Most humans wouldn't even be able to play like this. Reasonably experienced chess players would play a lot of illegal moves.

The reason is that the encoding above requires cumulatively applying a series of actions to a two-dimensional model to which you apply rules that are described in a two-dimensional fashion.

It'd be interesting to see what the results would be if each prompt contained a two dimensional representation of the up to date board state.

imtringued 395 days ago

Anthropomorphic fallacy.

Human fails at task due to not knowing the rules in perfect detail.

AI fails at task even though it knows the rules and could easily reproduce them for chess and dozens of chess variants.

"Look! The fallibility of humans rubbed off onto the AI, proving that they are more human and AGI than we give them credit to!"

Lerc 395 days ago

I'm not sure how you consider this to be an anthropomorphic fallacy, the comparison to the situation with a human exists only because people are prepared to stipulate that humans can reason. That does not assume something about AI behaviour to be like a human's. It is showing the same test applied to a human.

Your statement that AI knows the rules would be considered anthropomorphising by many, I take it more to mean it 'knows' in the same sense that an election 'wants' to be at a lower energy level.

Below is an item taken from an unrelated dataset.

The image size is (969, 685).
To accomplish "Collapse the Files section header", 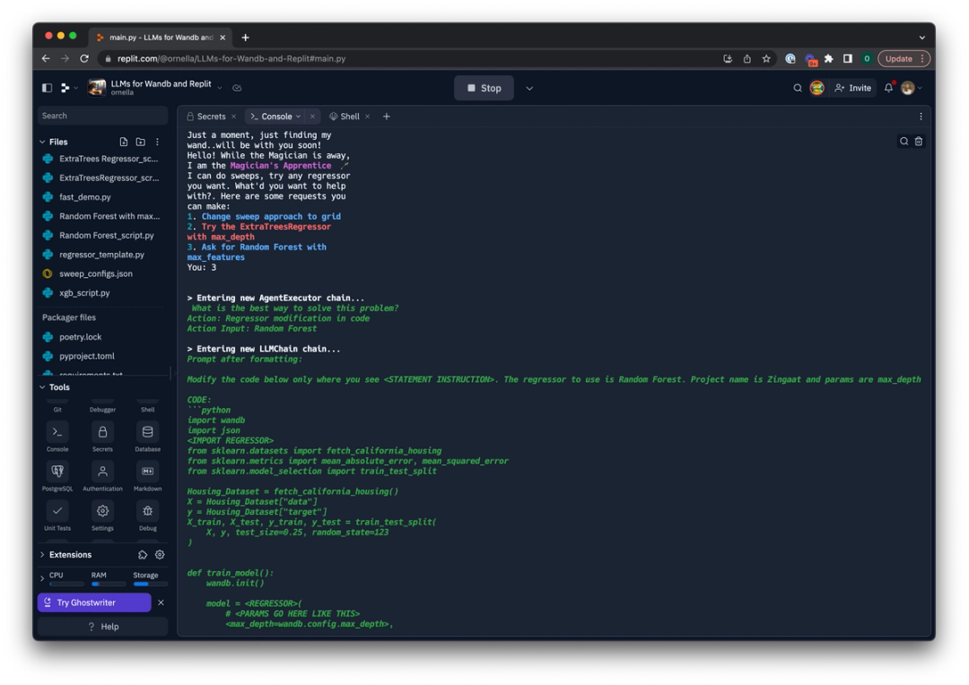I will (x=42, y=141).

That said, humans who have written entire books on chess have been known to play illegal moves. That should count as proof by counterexample that your reasoning as to why humans fail at tasks is false.

daveguy 395 days ago

> It is showing the same test applied to a human.

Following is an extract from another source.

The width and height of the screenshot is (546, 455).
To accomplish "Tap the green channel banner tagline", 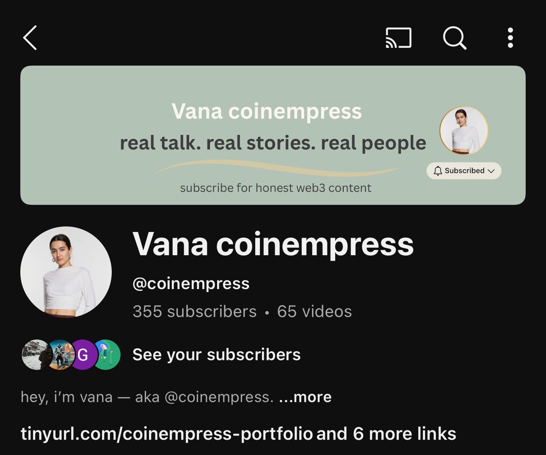I will tap(273, 143).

But you misrepresented the test with respect to humans. Humans who know how to play chess don't make illegal moves.

> That said, humans who have written entire books on chess have been known to play illegal moves.

Citation needed. Unless you are talking about stories from when they first learned the rules?

Lerc 395 days ago

https://www.chess.com/blog/kranthimanaswi/top-5-illegal-move...

seanhunter 395 days ago

But really, so what? We already have specialised chess engines (stockfish, leela, alphazero etc) that are far far stronger than humans will ever be, so insofar as that’s an interesting goal, we achieved it with deep blue and have gone way way beyond it since. The fact that a large Language model isn’t able to discern legal chess moves seems to me to be neither here nor there. Most humans can’t do that either. I don’t see it as evidence of lack of a world model either (because most people with a real chess board in front of them and a mental model of the world can’t play legal chess moves).

I find it astonishing that people pay any attention to Gary Marcus and doubly so here. Whether or not you are an “AI optimist”, he clearly is just a bloviator.